▸ **What the task requires**: Could you write out the records exactly as they are given?

▸ **The records**:
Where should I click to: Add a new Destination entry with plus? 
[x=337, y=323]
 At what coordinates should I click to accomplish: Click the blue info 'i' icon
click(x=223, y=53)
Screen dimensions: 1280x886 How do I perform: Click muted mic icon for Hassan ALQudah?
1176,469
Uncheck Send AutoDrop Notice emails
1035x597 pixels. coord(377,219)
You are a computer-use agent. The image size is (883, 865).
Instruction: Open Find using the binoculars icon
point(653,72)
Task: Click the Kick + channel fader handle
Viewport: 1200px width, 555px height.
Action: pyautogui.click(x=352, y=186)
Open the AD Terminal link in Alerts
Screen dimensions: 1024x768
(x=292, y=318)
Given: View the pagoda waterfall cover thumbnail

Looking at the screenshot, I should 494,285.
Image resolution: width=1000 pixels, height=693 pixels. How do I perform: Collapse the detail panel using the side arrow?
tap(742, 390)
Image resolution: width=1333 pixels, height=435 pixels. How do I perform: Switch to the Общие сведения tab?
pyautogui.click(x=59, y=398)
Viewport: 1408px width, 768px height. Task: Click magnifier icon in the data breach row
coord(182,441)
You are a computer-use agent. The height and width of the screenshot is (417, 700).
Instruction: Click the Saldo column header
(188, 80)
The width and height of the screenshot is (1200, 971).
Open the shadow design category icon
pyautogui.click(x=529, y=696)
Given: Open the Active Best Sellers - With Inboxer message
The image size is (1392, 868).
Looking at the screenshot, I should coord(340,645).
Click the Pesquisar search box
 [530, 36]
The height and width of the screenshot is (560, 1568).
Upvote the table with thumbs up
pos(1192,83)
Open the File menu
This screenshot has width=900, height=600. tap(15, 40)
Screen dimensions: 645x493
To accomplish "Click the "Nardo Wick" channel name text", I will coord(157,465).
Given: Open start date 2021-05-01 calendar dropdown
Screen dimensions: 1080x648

▸ **Answer to the problem**:
Where should I click to: Add a new Destination entry with plus? 
[x=337, y=323]
 At what coordinates should I click to accomplish: Click the blue info 'i' icon
click(x=223, y=53)
Screen dimensions: 1280x886 How do I perform: Click muted mic icon for Hassan ALQudah?
1176,469
Uncheck Send AutoDrop Notice emails
1035x597 pixels. coord(377,219)
You are a computer-use agent. The image size is (883, 865).
Instruction: Open Find using the binoculars icon
point(653,72)
Task: Click the Kick + channel fader handle
Viewport: 1200px width, 555px height.
Action: pyautogui.click(x=352, y=186)
Open the AD Terminal link in Alerts
Screen dimensions: 1024x768
(x=292, y=318)
Given: View the pagoda waterfall cover thumbnail

Looking at the screenshot, I should 494,285.
Image resolution: width=1000 pixels, height=693 pixels. How do I perform: Collapse the detail panel using the side arrow?
tap(742, 390)
Image resolution: width=1333 pixels, height=435 pixels. How do I perform: Switch to the Общие сведения tab?
pyautogui.click(x=59, y=398)
Viewport: 1408px width, 768px height. Task: Click magnifier icon in the data breach row
coord(182,441)
You are a computer-use agent. The height and width of the screenshot is (417, 700).
Instruction: Click the Saldo column header
(188, 80)
The width and height of the screenshot is (1200, 971).
Open the shadow design category icon
pyautogui.click(x=529, y=696)
Given: Open the Active Best Sellers - With Inboxer message
The image size is (1392, 868).
Looking at the screenshot, I should coord(340,645).
Click the Pesquisar search box
 [530, 36]
The height and width of the screenshot is (560, 1568).
Upvote the table with thumbs up
pos(1192,83)
Open the File menu
This screenshot has width=900, height=600. tap(15, 40)
Screen dimensions: 645x493
To accomplish "Click the "Nardo Wick" channel name text", I will coord(157,465).
Given: Open start date 2021-05-01 calendar dropdown
Screen dimensions: 1080x648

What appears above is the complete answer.